══ SEZIONE DI TESTO

Il 4 agosto di quest’anno, mancando solo tre giorni perché Juan Manuel Santos consegnasse la presidenza della Colombia a Ivan Duque, si è realizzato un tentato assassinio contro il Presidente venezuelano Nicolas Maduro.
A poche ore dall’attentato, le prime indagini hanno condotto in Colombia ed il Presidente Maduro ha pubblicamente segnalato la responsabilità del presidente uscente Santos.
Non sarebbe la prima volta che Santos compie atti di guerra violando territori di paesi vicini alla Colombia, poiché si ricorda che è stato lui, come ministro della difesa, ha dirigere il bombardamento contro il territorio ecuadoriano, nel 2008, come parte della “Operazione Fenix“.
Juan Manuel Santos è sembrato intrappolato tra due eventi storici: la fine del suo mandato, la prima settimana di agosto, e l’annuncio di nuove misure economiche da parte del Presidente venezuelano, l’ultima settimana di luglio.
Una delle decisioni che ha causato più trambusto nei media colombiano è stato l’annuncio di nuovi prezzi e normative sulla vendita di benzina, la cui prima vittima saranno gli interessi economici delle mafie colombiane legate al contrabbando di estrazione di combustibili dal Venezuela. Ma anche ne soffrirebbe tutto lo stato colombiano che ha istituito meccanismi per beneficiarsi direttamente di questa attività illecita e smorzare, con essa, la debacle socio-economica in cui ha sottomesso i popoli del confine con il Venezuela e soprattutto quello di Cucuta, capitale del dipartimento del Nord di Santader e la più grande delle città che confinano con il nostro paese, la cui economia si attiva, principalmente, parassitando l’economia venezuelana.
Quasi 40 anni di contrabbando di combustibile dal Vzla verso la Colombia
Il contrabbando di estrazione di benzina dal Venezuela non ha origine con l’avvento al potere del Comandante Hugo Chavez, al contrario, è in questo periodo che ha iniziato ad essere denunciato ed affrontato persino dalle sue complicità interne.
Secondo una pubblicazione della Banca della Repubblica di Colombia, questa attività è riuscita a permanere, a partire dai primi anni ’80, sostenuta da due elementi: i sussidi che in materia di combustibili ha dato il governo del Venezuela ed i margini di profitto che ha offerto il business. Si sottolinea inoltre che la sua attività economica si concentra, principalmente, nella città di Cúcuta.
Già per l’anno 1999, ad esempio, le stime dello stesso governo colombiano dichiaravano che il 70% dei conducenti cucuteños riempivano i serbatoi dei loro veicoli nei luoghi di vendita del Venezuela o con benzina venezuelana ottenuta da circa 5000 pimpineros (distributori illegali) per le strade di Cucuta, che, in media, tutti i giorni vendevano tra i 20 ed i 25 litri ciascuno, vale a dire che si commercializzavano, ogni giorno, oltre 100 mila galloni di combustibile venezuelano, in Cucuta, prodotto dal contrabbando.

════
══ DATI ESTRATTI

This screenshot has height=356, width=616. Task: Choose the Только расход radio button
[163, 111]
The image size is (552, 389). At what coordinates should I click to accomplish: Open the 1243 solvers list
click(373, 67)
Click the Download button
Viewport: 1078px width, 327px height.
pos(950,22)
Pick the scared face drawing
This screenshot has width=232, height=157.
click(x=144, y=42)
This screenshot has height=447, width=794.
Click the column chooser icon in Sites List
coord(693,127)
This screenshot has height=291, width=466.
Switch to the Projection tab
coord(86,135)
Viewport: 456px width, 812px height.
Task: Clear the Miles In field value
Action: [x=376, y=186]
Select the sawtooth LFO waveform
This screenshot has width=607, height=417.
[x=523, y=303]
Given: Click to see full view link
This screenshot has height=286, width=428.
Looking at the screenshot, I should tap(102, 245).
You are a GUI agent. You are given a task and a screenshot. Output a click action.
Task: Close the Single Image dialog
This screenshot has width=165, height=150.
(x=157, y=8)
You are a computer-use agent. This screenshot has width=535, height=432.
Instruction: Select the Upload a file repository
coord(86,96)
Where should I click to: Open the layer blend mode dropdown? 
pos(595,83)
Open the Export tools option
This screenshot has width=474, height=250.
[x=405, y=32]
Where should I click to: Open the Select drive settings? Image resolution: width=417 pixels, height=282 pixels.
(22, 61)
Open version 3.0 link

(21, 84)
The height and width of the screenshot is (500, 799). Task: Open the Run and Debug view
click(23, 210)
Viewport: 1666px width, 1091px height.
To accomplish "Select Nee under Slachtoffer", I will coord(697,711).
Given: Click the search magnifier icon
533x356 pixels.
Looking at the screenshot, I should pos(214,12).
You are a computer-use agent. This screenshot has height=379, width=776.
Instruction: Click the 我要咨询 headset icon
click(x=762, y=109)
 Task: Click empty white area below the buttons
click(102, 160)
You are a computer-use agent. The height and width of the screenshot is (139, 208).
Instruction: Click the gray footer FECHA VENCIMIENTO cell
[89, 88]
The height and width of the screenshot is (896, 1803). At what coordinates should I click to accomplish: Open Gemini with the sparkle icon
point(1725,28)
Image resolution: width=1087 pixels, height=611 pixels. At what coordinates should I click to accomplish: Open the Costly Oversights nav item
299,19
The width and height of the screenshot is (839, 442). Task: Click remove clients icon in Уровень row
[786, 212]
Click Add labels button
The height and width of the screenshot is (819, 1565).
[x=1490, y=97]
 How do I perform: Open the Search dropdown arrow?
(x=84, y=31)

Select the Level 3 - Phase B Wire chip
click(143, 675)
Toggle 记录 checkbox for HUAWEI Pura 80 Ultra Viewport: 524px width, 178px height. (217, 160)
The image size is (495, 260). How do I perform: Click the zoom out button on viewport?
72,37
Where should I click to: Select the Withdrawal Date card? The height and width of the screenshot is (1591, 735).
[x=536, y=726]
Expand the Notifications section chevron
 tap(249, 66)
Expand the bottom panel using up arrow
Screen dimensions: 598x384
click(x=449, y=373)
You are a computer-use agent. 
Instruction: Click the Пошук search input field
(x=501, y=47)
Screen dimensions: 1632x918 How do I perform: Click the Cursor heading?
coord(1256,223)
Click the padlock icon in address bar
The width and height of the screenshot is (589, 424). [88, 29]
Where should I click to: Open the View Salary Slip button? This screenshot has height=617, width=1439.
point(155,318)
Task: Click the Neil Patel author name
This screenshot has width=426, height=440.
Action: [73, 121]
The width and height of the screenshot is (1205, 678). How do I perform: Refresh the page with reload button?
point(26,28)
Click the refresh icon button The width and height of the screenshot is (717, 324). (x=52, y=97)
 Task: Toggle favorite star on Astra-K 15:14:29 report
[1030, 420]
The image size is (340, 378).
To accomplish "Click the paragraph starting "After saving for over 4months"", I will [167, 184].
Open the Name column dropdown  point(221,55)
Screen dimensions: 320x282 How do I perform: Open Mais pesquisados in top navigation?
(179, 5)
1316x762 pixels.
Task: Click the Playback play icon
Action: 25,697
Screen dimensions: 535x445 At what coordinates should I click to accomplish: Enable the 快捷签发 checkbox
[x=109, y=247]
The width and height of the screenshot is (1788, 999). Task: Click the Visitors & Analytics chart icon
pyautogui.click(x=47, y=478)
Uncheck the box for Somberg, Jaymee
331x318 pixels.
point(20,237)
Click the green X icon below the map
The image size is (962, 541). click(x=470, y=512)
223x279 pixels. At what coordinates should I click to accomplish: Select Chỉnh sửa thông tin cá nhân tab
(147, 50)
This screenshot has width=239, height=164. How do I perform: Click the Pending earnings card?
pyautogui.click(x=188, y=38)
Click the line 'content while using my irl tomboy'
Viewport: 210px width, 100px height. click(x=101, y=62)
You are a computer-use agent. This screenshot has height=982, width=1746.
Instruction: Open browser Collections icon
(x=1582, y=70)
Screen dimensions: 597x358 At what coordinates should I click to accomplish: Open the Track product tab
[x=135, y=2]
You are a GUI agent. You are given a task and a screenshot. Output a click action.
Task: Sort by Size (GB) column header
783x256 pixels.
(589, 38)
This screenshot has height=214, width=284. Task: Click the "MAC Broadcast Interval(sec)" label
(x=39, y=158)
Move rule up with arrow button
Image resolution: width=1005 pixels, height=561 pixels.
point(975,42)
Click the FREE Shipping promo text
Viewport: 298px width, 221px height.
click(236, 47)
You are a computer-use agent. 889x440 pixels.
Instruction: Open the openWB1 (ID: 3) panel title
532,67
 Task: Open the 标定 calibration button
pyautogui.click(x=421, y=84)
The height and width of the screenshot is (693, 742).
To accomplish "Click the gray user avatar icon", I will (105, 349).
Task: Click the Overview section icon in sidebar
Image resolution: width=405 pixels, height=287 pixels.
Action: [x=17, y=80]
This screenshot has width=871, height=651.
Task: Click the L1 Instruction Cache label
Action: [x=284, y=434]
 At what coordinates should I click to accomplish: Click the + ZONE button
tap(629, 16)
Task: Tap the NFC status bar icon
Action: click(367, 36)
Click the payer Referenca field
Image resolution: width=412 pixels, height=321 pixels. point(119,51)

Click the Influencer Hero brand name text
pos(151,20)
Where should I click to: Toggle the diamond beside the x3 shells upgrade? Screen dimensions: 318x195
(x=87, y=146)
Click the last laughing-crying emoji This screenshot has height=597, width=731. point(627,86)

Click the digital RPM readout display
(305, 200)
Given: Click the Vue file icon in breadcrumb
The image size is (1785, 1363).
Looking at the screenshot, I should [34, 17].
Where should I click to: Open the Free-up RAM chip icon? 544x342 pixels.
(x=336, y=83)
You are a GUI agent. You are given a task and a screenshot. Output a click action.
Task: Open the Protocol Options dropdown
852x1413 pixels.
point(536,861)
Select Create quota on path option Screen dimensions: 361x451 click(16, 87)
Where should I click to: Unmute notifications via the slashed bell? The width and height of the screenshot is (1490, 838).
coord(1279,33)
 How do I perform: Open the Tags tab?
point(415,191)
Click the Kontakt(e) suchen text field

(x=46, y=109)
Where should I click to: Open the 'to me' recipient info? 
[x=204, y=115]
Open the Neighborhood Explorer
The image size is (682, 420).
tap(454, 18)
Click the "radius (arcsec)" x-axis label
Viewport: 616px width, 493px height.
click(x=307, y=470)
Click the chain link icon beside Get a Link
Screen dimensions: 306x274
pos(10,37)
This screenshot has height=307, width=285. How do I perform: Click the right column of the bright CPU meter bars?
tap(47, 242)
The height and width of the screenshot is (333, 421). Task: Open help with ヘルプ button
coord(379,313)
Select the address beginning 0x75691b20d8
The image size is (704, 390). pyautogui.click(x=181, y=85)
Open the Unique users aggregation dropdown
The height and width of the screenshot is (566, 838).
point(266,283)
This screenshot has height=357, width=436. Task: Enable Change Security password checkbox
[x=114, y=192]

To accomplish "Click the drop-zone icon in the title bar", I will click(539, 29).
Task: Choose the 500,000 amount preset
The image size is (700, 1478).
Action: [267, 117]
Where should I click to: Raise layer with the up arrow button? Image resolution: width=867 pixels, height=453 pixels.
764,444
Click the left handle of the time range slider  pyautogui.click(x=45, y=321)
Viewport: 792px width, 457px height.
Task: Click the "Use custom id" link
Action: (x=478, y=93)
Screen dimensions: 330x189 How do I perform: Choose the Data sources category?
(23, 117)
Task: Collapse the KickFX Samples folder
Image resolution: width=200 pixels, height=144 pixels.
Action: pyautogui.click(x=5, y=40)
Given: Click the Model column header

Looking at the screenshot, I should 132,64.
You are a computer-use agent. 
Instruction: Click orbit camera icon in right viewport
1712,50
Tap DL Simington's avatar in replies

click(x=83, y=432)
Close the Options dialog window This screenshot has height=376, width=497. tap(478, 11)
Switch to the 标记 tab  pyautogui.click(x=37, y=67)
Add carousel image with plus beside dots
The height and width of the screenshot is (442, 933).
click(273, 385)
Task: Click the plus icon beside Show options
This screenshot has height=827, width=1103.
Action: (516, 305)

════

CONSEGNE DI LAVORO
[a] Rispondi alle seguenti domande sul testo sul contrabbando di combustibile, una per riga:
(i) In quale giorno è avvenuto il tentato assassinio contro il Presidente Nicolas Maduro?
(ii) Quali due elementi, secondo una pubblicazione della Banca della Repubblica di Colombia, hanno permesso al contrabbando di permanere dai primi anni '80?
(iii) Secondo le stime del governo colombiano per il 1999, quale percentuale dei conducenti di Cúcuta faceva rifornimento in Venezuela o con benzina venezuelana?
[b] Riprendi il testo sul contrabbando di combustibile a partire dall'ultima frase riportata.

SOLUZIONI DELL'ESERCIZIO
[a]
(i) Il 4 agosto.
(ii) I sussidi dati dal governo del Venezuela in materia di combustibili e i margini di profitto offerti dal business.
(iii) Il 70%.

[b]
Uribe, la legalizzazione del contrabbando di estrazione ed il paramilitarismo
L’ex presidente della Colombia, Alvaro Uribe Velez, il cui merito più grande è stato la legalizzazione del paramilitarismo e dei suoi affari in quel paese, è anche il mentore della legalizzazione del contrabbando di estrazione dal Venezuela verso la Colombia.
Nel 2006, terminato il suo primo mandato, Uribe decise di legalizzare il combustibile che entra irregolarmente nel paese sotto l’eufemismo della “formalizzazione”. Il “prospero affare” di quasi quattro decenni, aveva, per quell’anno, 12 mila famiglie che vi partecipavano, solo nella città di Cúcuta, secondo i dati del Ministero delle Finanze del Nord di Santander. La “formalizzazione” di questo business è consistito nell’autorizzare alcuni luoghi chiamati “Punti di Raccolta”, dove si autorizza l’acquisto della benzina proveniente dal Venezuela.
Da qui il combustibile passa ad alcuni siti noti come Centri di Raccolta, dove la benzina si marca con alcune sostanze chimiche, per evitare che si distribuisca all’interno del paese e la Direzione delle Imposte e Dogane (DIAN) le legalizza ed incassa le tasse di rigore, il che aumenta il suo valore.
Quindi il prodotto passa alle stazioni di servizio, che alla fine lo distribuiscono all’utente finale. Questo modello è stato posto in opera a La Guajira, Arauca e, naturalmente, a Cúcuta. Il paradosso è che se la benzina viene venduta nei punti di raccolta, non è illegale, ma se si commercializza per strada, è contrabbando.
Questo business si è convertito in una fonte di guadagni per i paramilitari colombiani che fanno parte delle stesse mafie che controllano gli assassini e le estorsioni nello stato di Táchira. Con questo business, e con il riciclaggio di denaro che ciò consente, si alimenta anche l’invasione paramilitare del Venezuela dal 2002.
Questa misura è una delle tante che sono state denunciate dal Venezuela su come lo stato colombiano ha creato meccanismi per sfruttare il contrabbando di estrazione col doppio scopo economico e politico.
Il lucroso affare “formale” del contrabbando di combustibile
Al riparo di questa risoluzione uribista nascono cooperative come la Cooperativa Multiattiva Pimpineros del Nord (COOMULPINORT), che è registrata presso la Camera di Commercio di Cucuta ed, ironicamente, si definisce come un’entità senza scopo di lucro.
Questa cooperativa possiede inoltre un impianto che ha una capacità di immagazzinare 800000 galloni di combustibile e permette che i cosiddetti pimpineros associati facciano entrare nel mercato formale il prodotto del contrabbando, a condizione che questo entri in unità inferiori a 20 galloni.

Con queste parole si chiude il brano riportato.